Input for this task:
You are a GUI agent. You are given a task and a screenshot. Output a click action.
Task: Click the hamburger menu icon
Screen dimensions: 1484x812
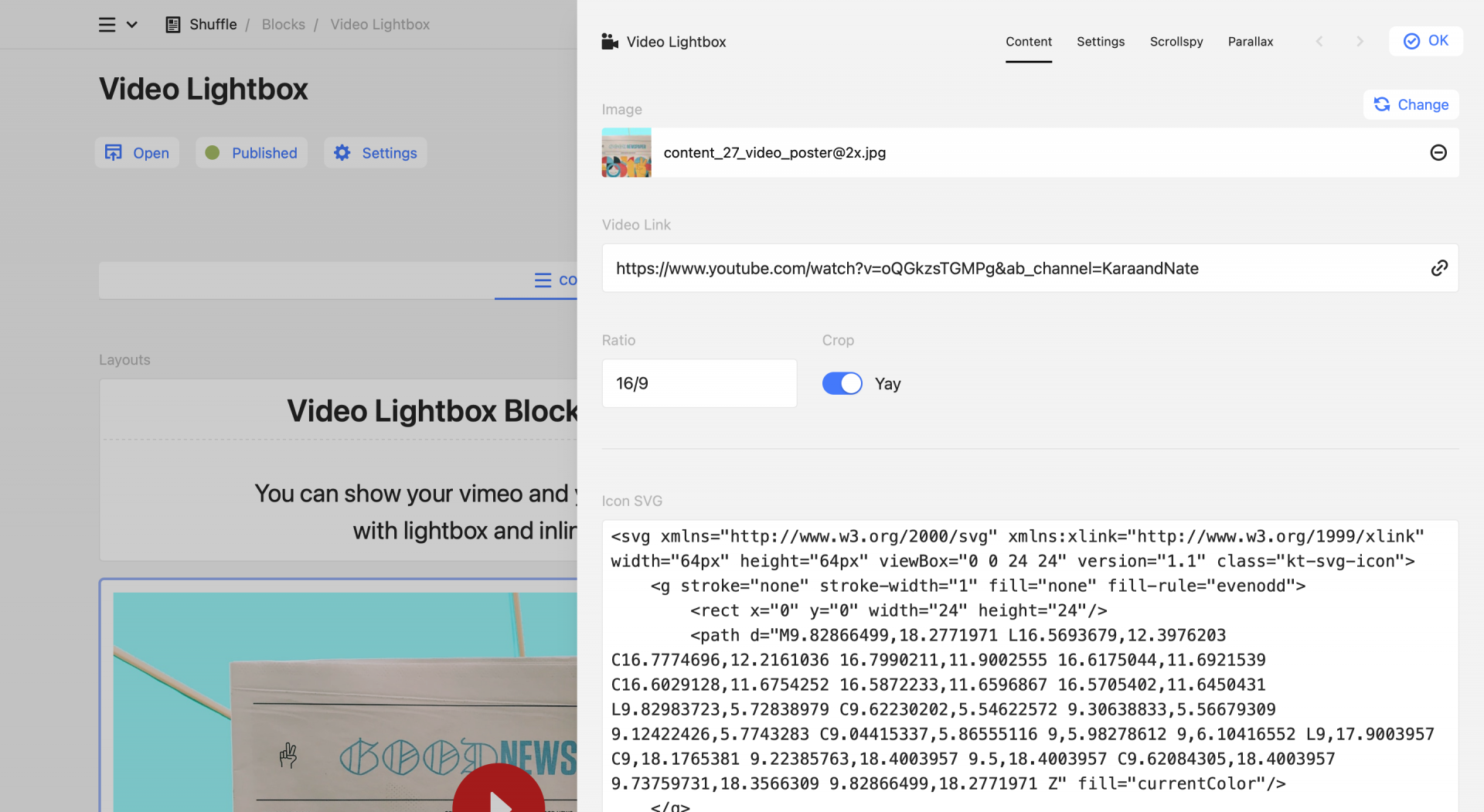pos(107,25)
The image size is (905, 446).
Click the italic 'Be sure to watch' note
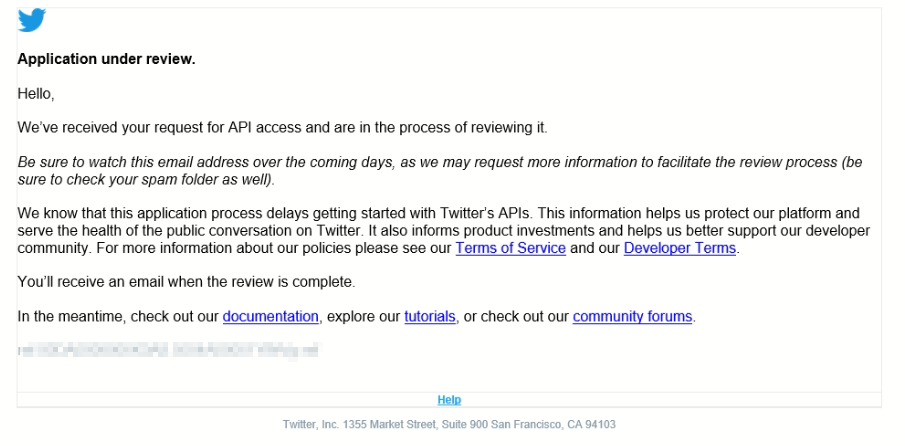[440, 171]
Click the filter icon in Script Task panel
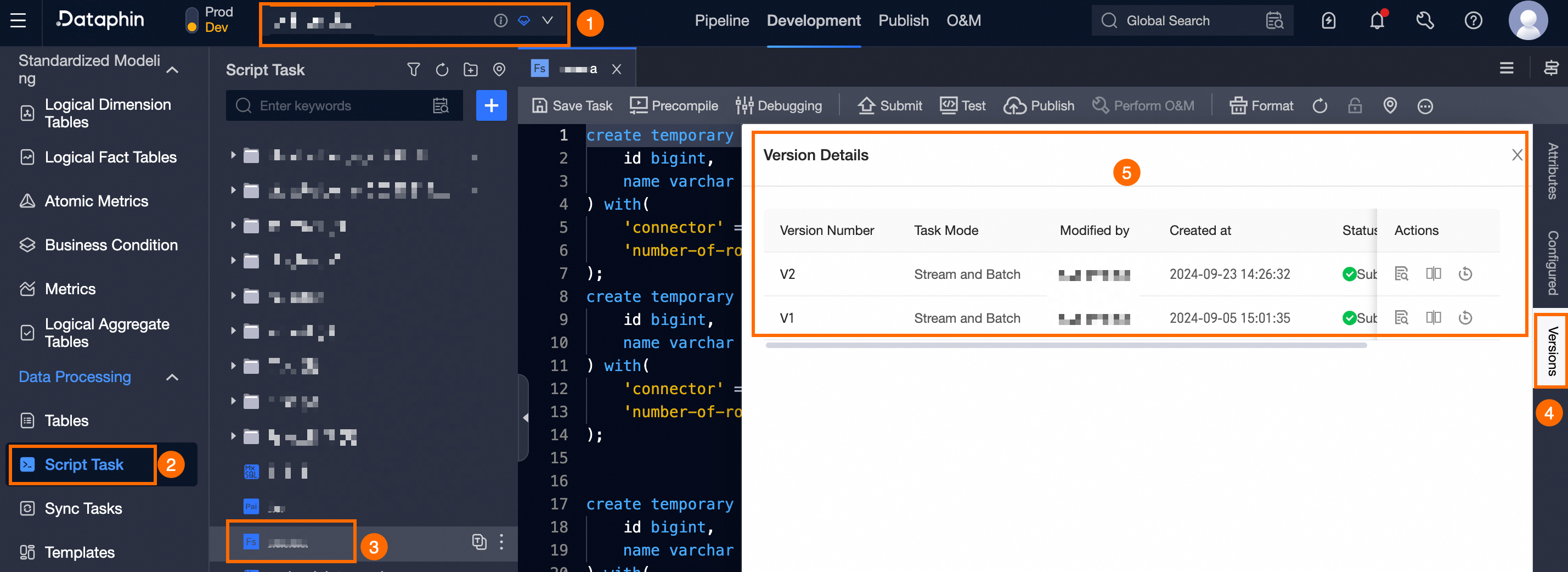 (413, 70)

Required work:
Reproduce the listing in full and exactly, excluding any pictures it holds.

Exercise response:
You are a GUI agent. You are given a task and a screenshot. Output a click action.
Task: Click the hamburger menu icon
Screen dimensions: 1484x812
pos(107,25)
The image size is (905, 446).
Click the italic 'Be sure to watch' note
[440, 171]
Click the filter icon in Script Task panel
 (413, 70)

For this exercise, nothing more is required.